Anyway, buying the house for a stupid ridiculous price is only a gigantic loss if you can’t sell the house later for a stupid ridiculous price. Silicon Valley has had stupid ridiculous housing prices for decades, and it doesn’t look like that’s about to change any time soon. Yeah, the 2008 crisis left a speedbump, but prices today are well above the pre-crisis bubble prices, so if you didn’t have to sell in 2008 you’re fine.
This could all end tomorrow, when Silicon Valley goes bust. Will that happen tomorrow? Probably not tomorrow.
Very true. I once owned a 1924 house in North Hollywood with a tiny basement big enough for only a water heater and room to move around to get to it. Even then, it was a reduced-height heater.
According to Zillow, that same home sold in 1995 for $314K.
C’mon, you’re not even trying:
2.3M for 980 sq feet in Menlo Park. Check the adorable filing cabinet!
$3M 763 sq ft in nearby Los Altos!
That was outrageous then, too. I sold a similar sized house (on a much larger lot) in Concord in ‘92 for less than half as much.
Yeah, but in 1992 what was in Concord other than memories of the Port Chicago disaster? It was at the far end of the BART line, miles away from anything. I lived in Concord at the time, and it was so desolate that you could actually get a seat on the train in the morning. Today, you’re lucky if you can get on the train at all at Concord.
I’m just waiting for the day when there’s a collective awakening and thousands of “tech” people on the peninsula all say “What are we actually doing?” and the whole thing implodes. Hopefully Vallejo is far enough away to be undamaged. :eek:
It is not, really - there are lunatic daily commuters coming from as far away as west Sacramento( I used to know one, he worked in Oakland ) and Santa Rosa.

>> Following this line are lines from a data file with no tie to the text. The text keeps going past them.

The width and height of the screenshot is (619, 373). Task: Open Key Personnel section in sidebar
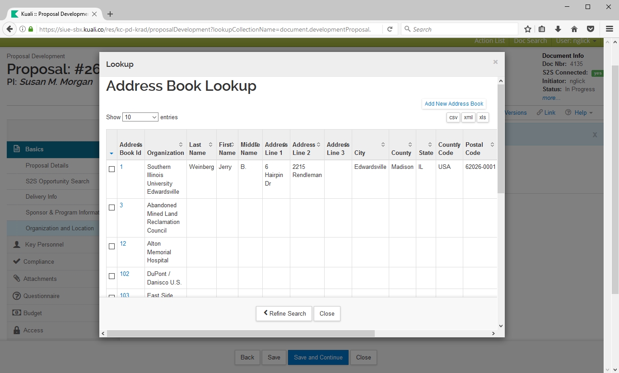click(44, 245)
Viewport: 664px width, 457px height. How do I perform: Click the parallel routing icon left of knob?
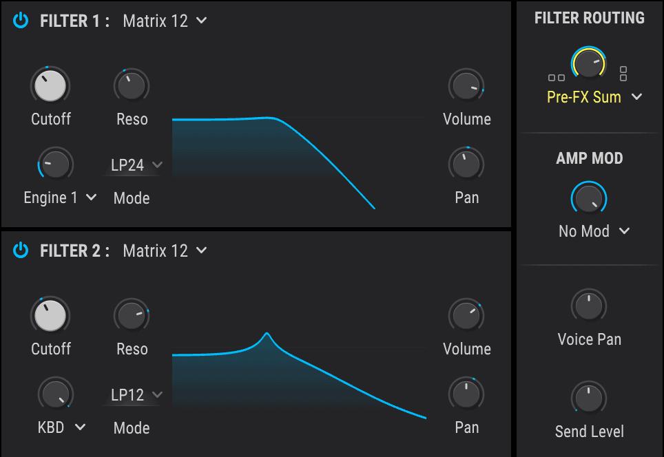(x=557, y=78)
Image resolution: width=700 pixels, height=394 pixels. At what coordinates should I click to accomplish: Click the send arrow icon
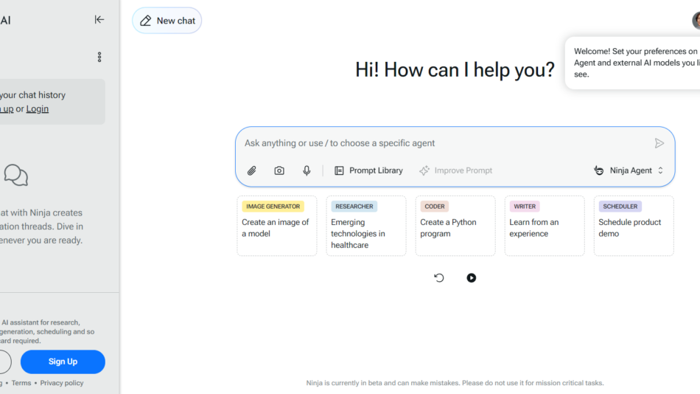coord(659,143)
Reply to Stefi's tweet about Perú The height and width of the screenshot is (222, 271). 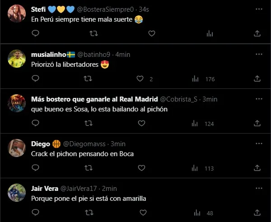[36, 33]
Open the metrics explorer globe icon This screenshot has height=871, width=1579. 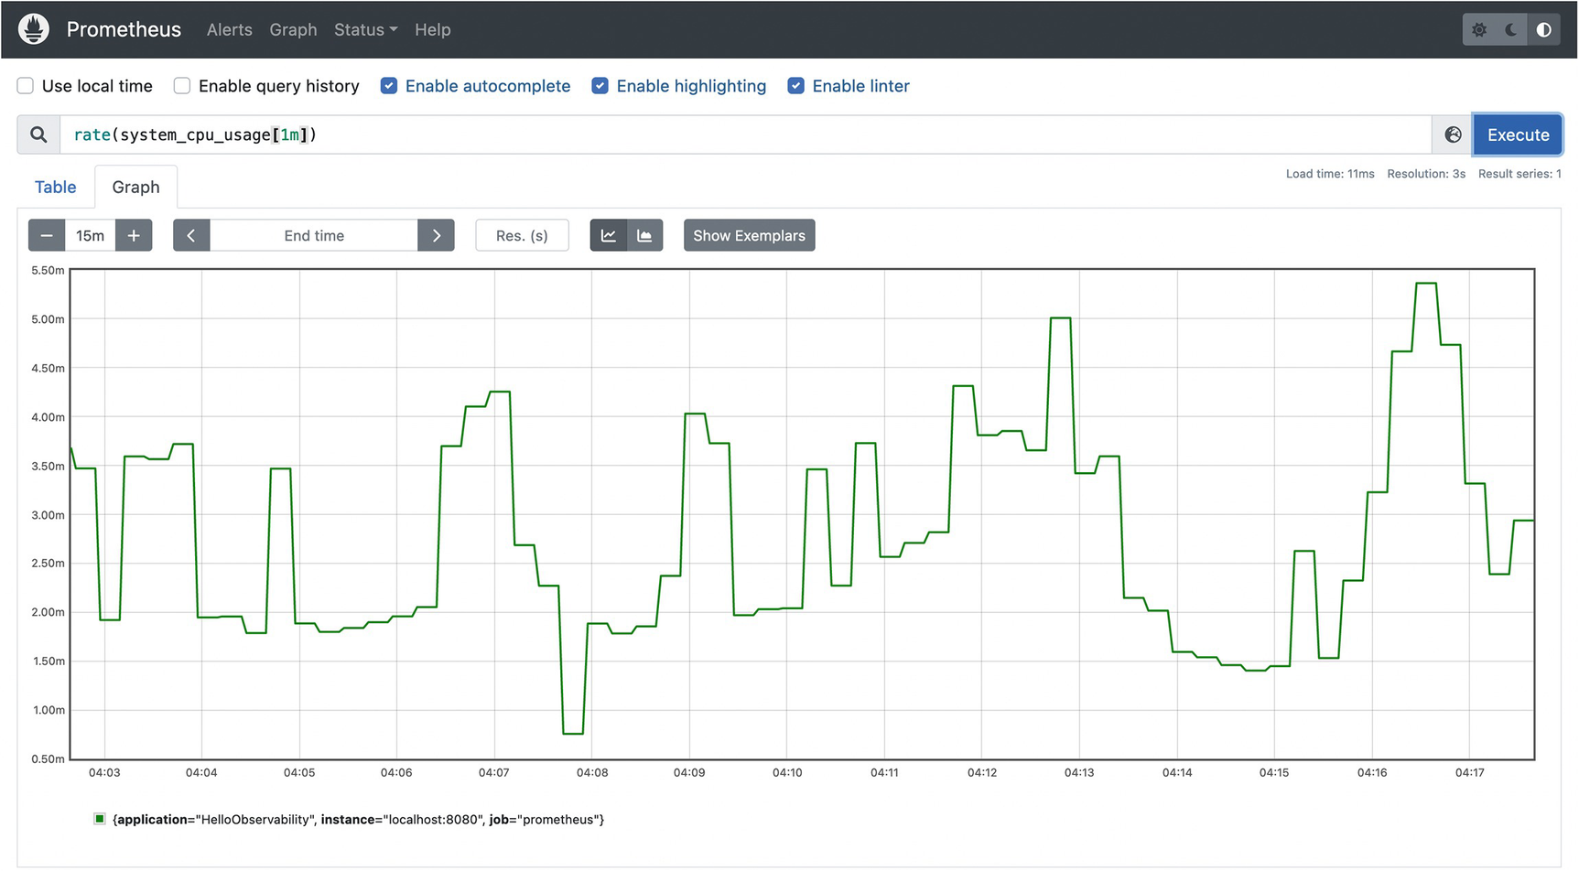pyautogui.click(x=1453, y=134)
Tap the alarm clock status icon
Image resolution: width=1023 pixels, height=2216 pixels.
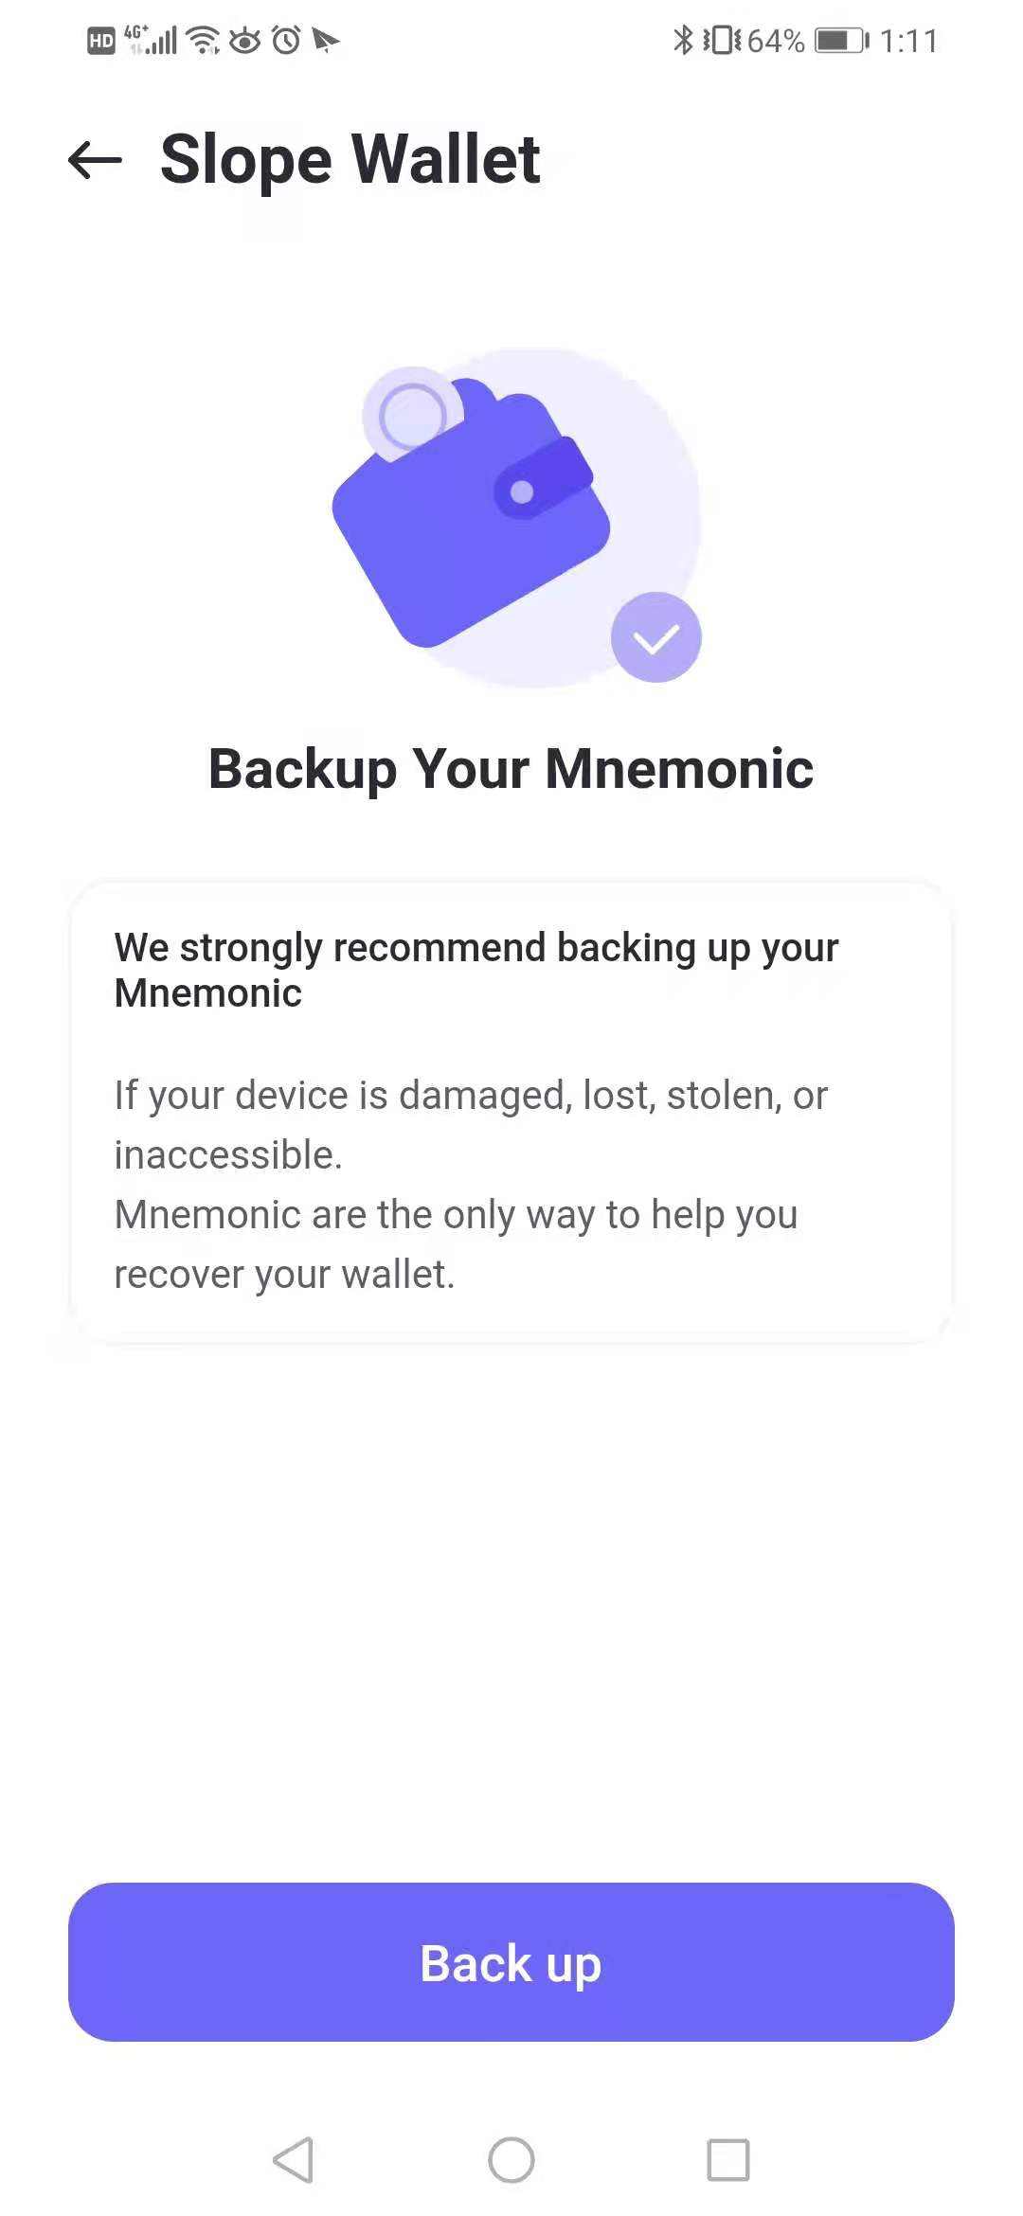point(286,40)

In 1996 when we were looking for a house we wanted to spend about $300K. We asked for houses in Cupertino or Los Gatos, I forget which, and the only thing in that range was a shack on a hill not nearly as livable as places I camped at in the Boy Scouts.
I’m surprised the Los Altos house was so expensive. I love that town, but didn’t realize that prices were quite that crazy there.
The title of the Los Altos listing is misleading. If you read the description:
The median home price in Santa Clara County is somewhere between $1.2M and $1.4M, depending on whom you believe. That probably means a 1,200 - 1,500 SQ FT house (or smaller) with 3 BR and 2 BA in an OK neighborhood with decent but not great schools.
Los Altos is very expensive, almost like Palo Alto, but Los Altos Hills is even pricier. Lots are bigger and you might be up in the mountains a bit with a view.
$2.5-million is the asking price. If someone buys the place for that, it – by definition – is not ridiculous, is it.
Hmmm…nah, still ridiculous :). It is like that solid gold camel saddle with twelve embedded Rolex watches P.J. O’Rourke saw once at a duty free shop in Saudi Arabia - someone may buy it, but it is still a little silly.
If you live in Nebraska or Ohio, most of the people in the world probably think you’re paying a ridiculously high price for your home. Prices are relative. News at 11.
If, some time in the not-to-distant future prices tank, we might say in retrospect that the prices were ridiculous. If they don’t tank, then they weren’t.